Copy the listing from the line with "How do I perform: Open" to the line with "pos(1138,21)", replacing "total card" with "total tile" and changing nothing else. Leave the pictures out.

═════ Record excerpts

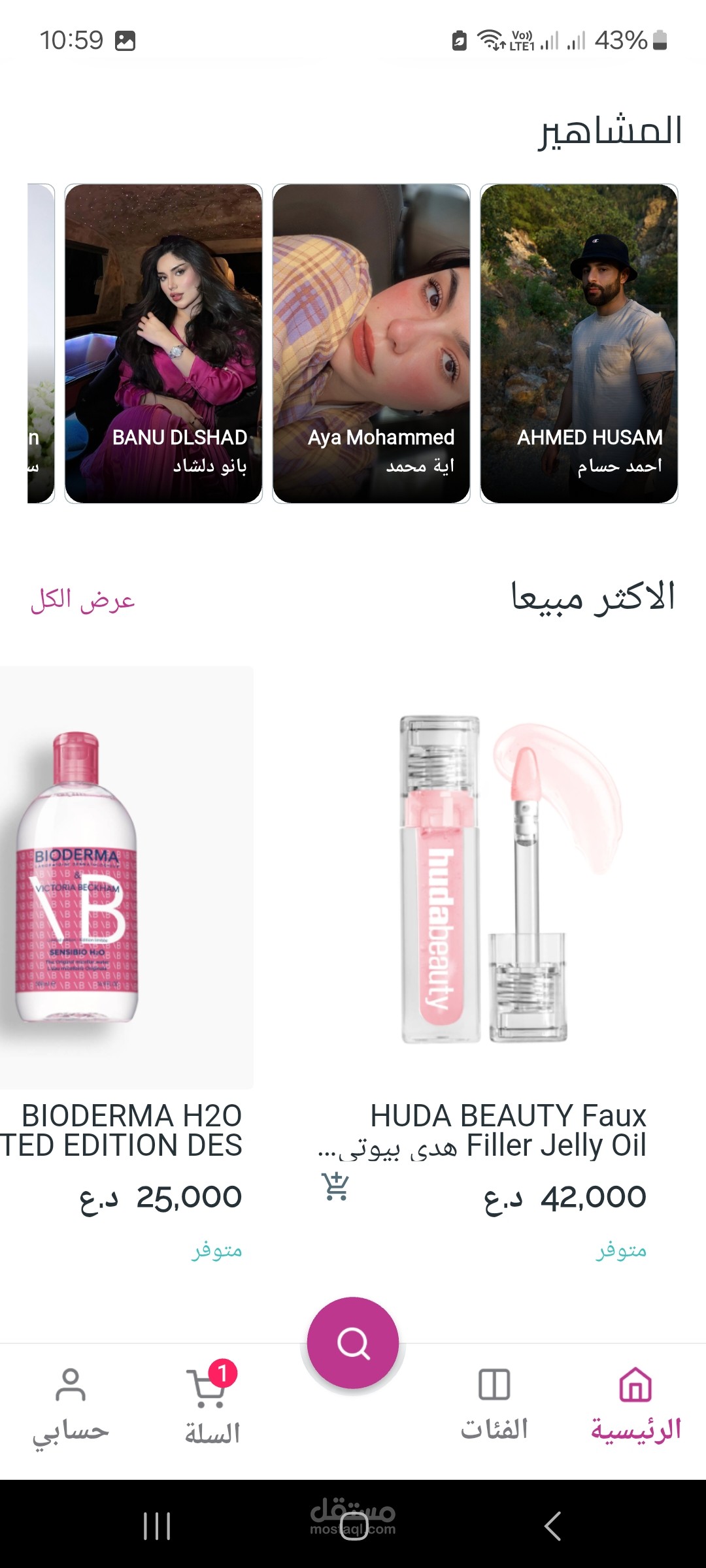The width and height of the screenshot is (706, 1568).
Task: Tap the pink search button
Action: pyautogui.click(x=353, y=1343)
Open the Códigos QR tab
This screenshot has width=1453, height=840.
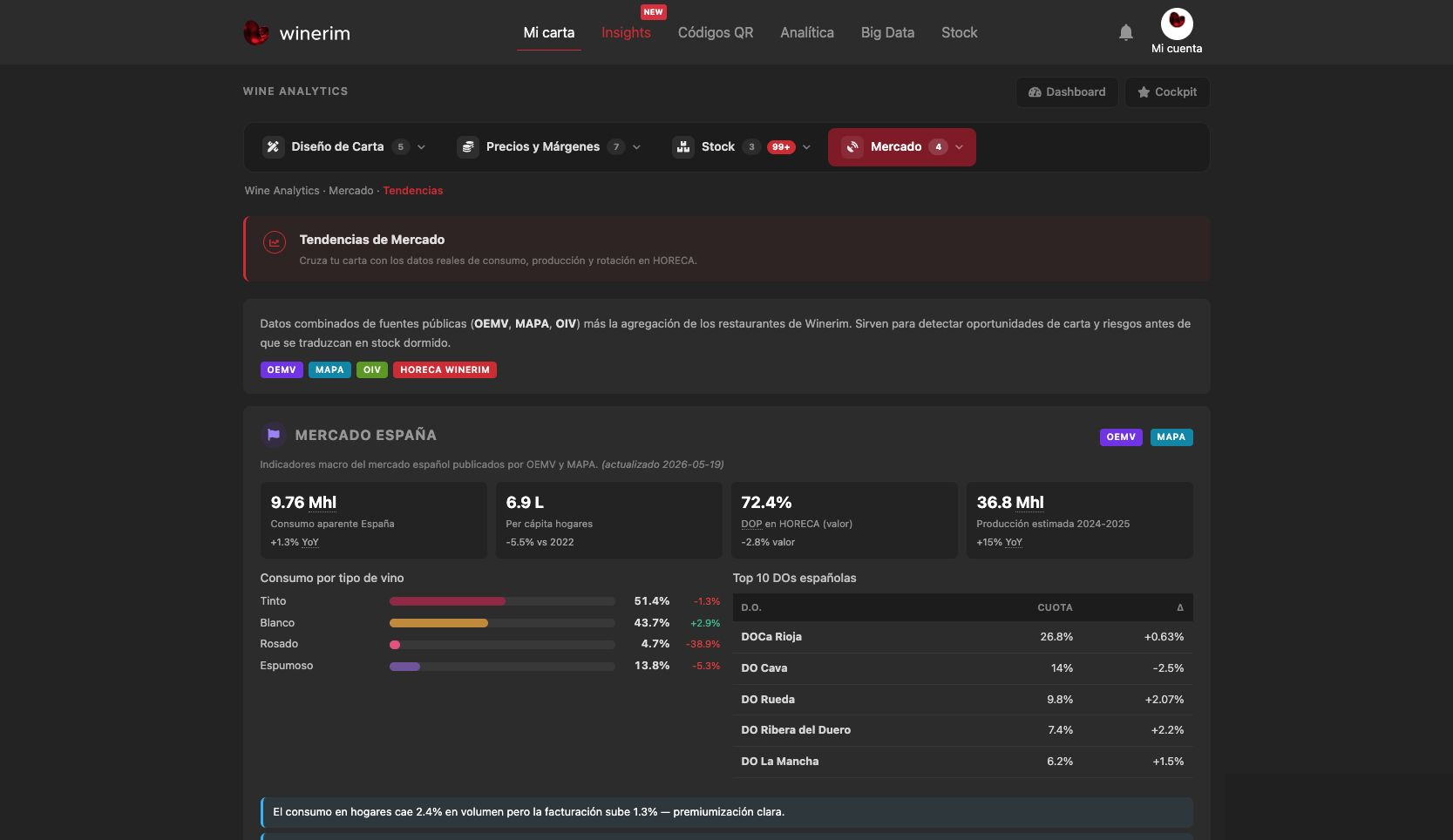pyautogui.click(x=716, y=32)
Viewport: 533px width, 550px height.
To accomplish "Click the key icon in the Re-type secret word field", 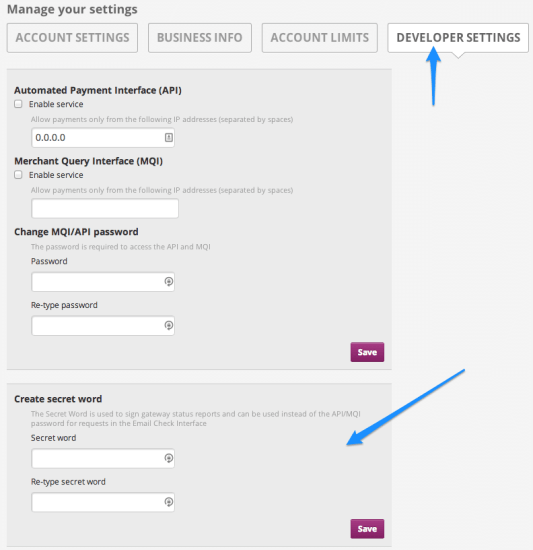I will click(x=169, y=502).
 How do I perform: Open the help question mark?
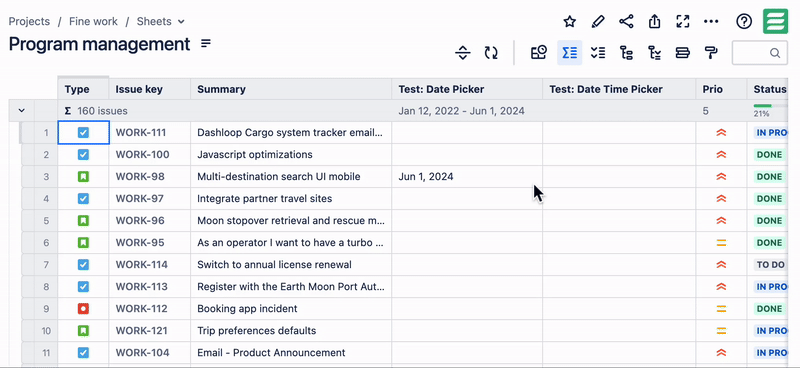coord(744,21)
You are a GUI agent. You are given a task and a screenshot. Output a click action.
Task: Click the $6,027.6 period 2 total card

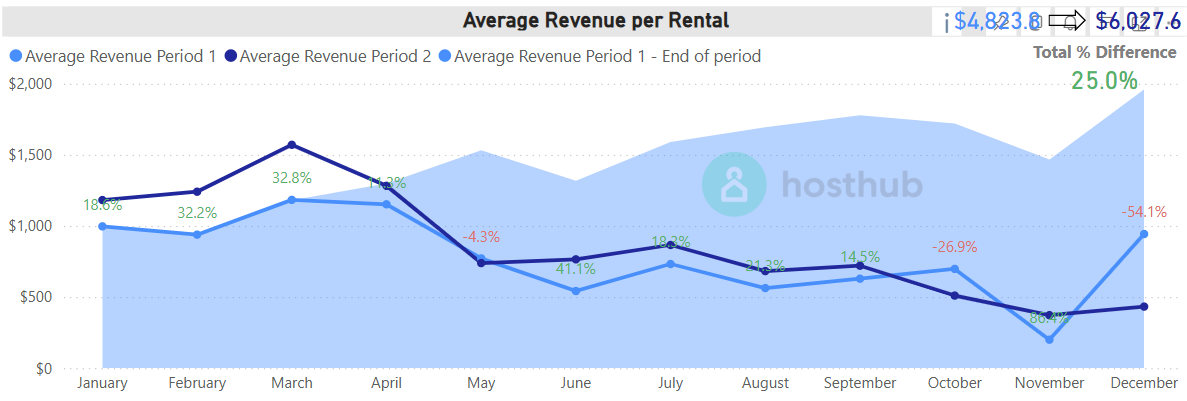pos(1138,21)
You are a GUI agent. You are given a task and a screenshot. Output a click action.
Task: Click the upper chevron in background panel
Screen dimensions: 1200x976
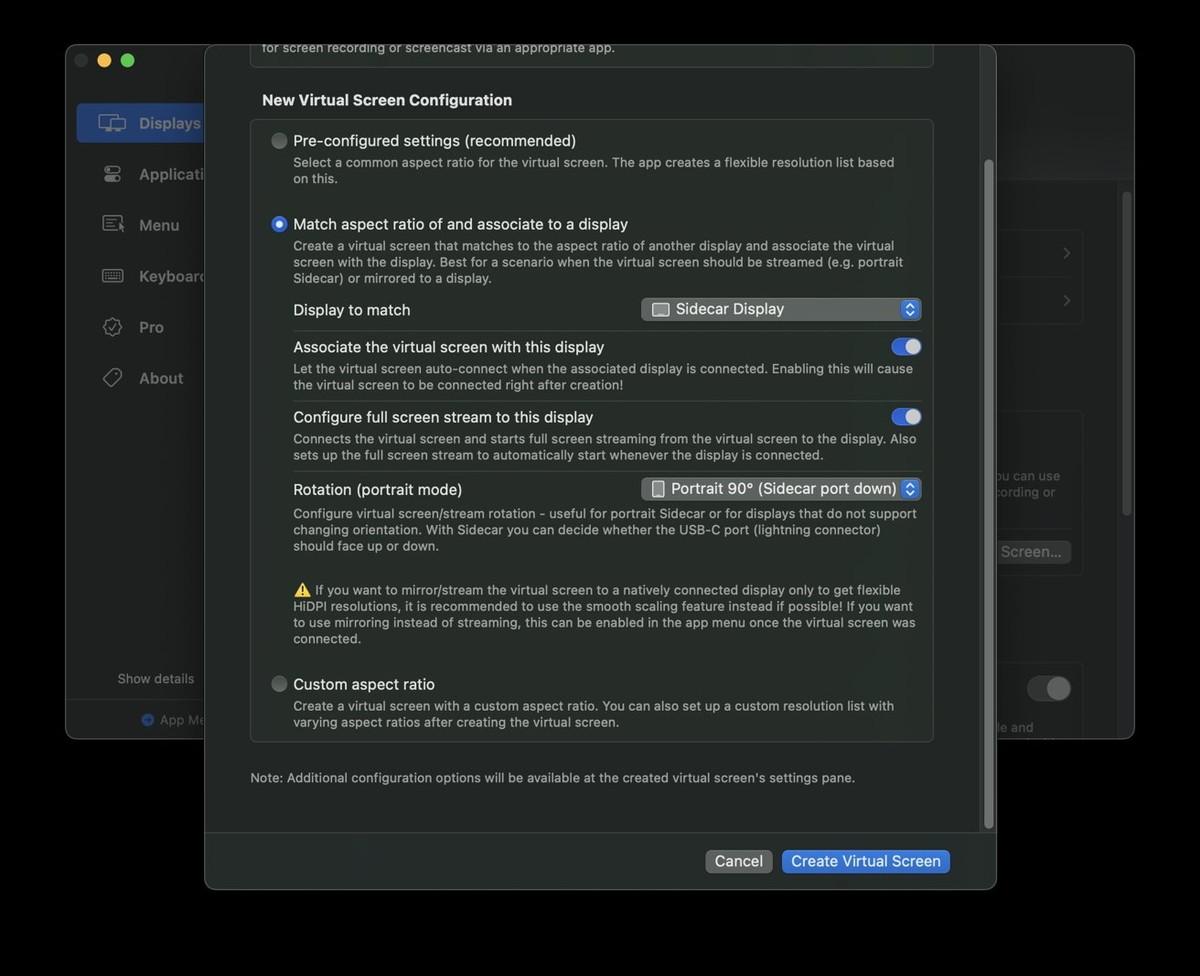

══════════

■ Written reply ■
 How do I perform: Open the help question mark?
coord(744,21)
You are a GUI agent. You are given a task and a screenshot. Output a click action.
Task: Click the $6,027.6 period 2 total tile

pos(1138,21)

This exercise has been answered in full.